2015年11月25日 公開
2015年11月25日 更新
毎年毎年、根拠なき「売上アップ」を迫られ、疲弊するミドルマネージャーたち……。それはある「囚われ」が原因であり、これを放置すると会社を崩壊させることになると主張するのが、経営コンサルタントの森田英一氏だ。新著『会社を変える「組織改革」』を発刊した森田氏に、その「多くの会社が陥っているワナ」についてうかがった。
多くの会社が多かれ少なかれ陥っている罠、それは、「短期目標が何よりも最優先」「売上は常に、前年を上回らなければならない」という囚われによる罠です。
今の日本企業では、社員の働く意味であるとか、本業によっていかに社会のお役に立つかということよりも、「社内の目標を達成しなければならない」というプレッシャーの方が強いように感じます。
「社内の売上目標を必ず達成しなければならない」「業績は前年比1・2倍、1・3倍にしなければならない」というプレッシャー。

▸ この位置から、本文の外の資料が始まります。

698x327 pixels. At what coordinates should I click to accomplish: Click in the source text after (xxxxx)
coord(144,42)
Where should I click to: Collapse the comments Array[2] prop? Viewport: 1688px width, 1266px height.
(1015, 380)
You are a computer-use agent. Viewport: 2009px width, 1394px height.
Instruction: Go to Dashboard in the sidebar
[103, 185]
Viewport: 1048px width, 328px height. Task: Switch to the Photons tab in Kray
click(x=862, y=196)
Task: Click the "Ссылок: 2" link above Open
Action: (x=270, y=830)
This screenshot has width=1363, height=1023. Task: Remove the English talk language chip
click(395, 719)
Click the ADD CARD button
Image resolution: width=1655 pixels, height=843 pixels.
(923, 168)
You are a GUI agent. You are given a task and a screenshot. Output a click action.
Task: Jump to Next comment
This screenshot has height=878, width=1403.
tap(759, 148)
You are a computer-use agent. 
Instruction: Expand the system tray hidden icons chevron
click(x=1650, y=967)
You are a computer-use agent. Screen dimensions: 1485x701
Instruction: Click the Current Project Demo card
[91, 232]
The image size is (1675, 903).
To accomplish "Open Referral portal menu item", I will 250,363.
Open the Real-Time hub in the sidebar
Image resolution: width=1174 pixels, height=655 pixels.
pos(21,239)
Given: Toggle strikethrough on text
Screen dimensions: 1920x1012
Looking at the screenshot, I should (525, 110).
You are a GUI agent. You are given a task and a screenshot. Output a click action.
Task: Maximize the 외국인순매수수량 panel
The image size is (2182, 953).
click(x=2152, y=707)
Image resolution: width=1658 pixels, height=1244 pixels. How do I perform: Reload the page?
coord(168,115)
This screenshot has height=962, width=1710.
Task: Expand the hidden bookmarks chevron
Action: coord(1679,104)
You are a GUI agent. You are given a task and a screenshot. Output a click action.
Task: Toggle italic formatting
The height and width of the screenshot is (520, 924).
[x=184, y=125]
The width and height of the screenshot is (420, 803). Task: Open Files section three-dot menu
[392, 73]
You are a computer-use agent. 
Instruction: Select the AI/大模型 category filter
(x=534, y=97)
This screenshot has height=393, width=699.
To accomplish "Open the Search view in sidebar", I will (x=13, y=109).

多くの会社では、年々成長し、規模を拡大し続けることが目標になっており、あたかもそれがビジネスの常識のようになっていますが、本当にそれでいいのでしょうか。
経営学の神様と言われるP・F・ドラッカーも言うように、「組織の最大化を目指すのではなく、最適な規模を目指せ」という経営のスタンスもあります。もちろん、戦略上、規模が大きい方が勝つ場合もありますが、それだけではありません。その会社、あるいは、その事業にとって最適な規模というのは、当然あるはずです。
しかしながら、かくいう私も、起業したときは急勾配な右肩上がりの事業プランを書きました。売上はこうなる、利益もこうなると、どんどん拡大していくビジネスプランを書きました。
でも、現実には、事業の拡大フェーズに乗っているならまだしも、立ち上げの時期や成熟した市場において、右肩上がりを継続するのは、なかなか難しいものです。企業の成長にはいくつかの踊り場があって、そこでビジネスモデルや戦略の転換をしながら、全体を俯瞰してみると、ゆるやかな上昇カーブを描くというのが、現実の成長の姿でしょう。
毎年毎年、前年比○%アップを目指すというのは、あたかも、「絶対しゃがまずに、ジャンプし続けろ」と言われているようなものです。
おそらく、高度経済成長のときには、市場そのものが拡大しているので、それでよかったのだと思います。しかし、今この時代にそれを求めることは、過去の成功体験、つまり、頑張れば頑張っただけ売上が上がり、会社の規模が成長した時代─「ジャパン・ミラクル」とまで言われた高度経済成長を達成したことからくる「成長への囚われ」かもしれません。
「経営者たる者、企業を毎年毎年成長させねばならない」という囚われの中で、マーケットの状況も考えずに、社員に対して、「まだまだ、頑張りが足らん。やれ、やれ」と求め続けるのは、やはり無理があるのではないでしょうか。
『どうする? 日本企業』(三品和広/東洋経済新報社)という本に、驚くべきデータが出ています。日本を代表するメーカーの売上高営業利益率はどんどん下がっているというのです。実質売上高はいくつかの不況期に凸凹が多少あるにせよ、一貫して伸び続けているけれども、実質営業利益がほとんど変わらないからです。
ということは、実際には、これは〈成長〉ではなくて、〈膨張〉とも言えるのではないでしょうか。売上だけ増えて、肝心の利益が増えていないからです。
以前の売上規模でいたほうが給料も上がる。逆に膨張すると、つまり、頑張れば頑張るほど、給料は下がる。人を採用して、様々な投資をして、売上(やコスト)は増えるけれども、利益は変わらないのですから――。
とすると、頑張れば頑張るほど給料が下がるモデルに囚われ、「行け! 行け!」と、経営層、マネジメント層が発破をかけていることになります。「成長しなければならない」という囚われが、実は、自分たちの首を絞めているのかもしれないのです。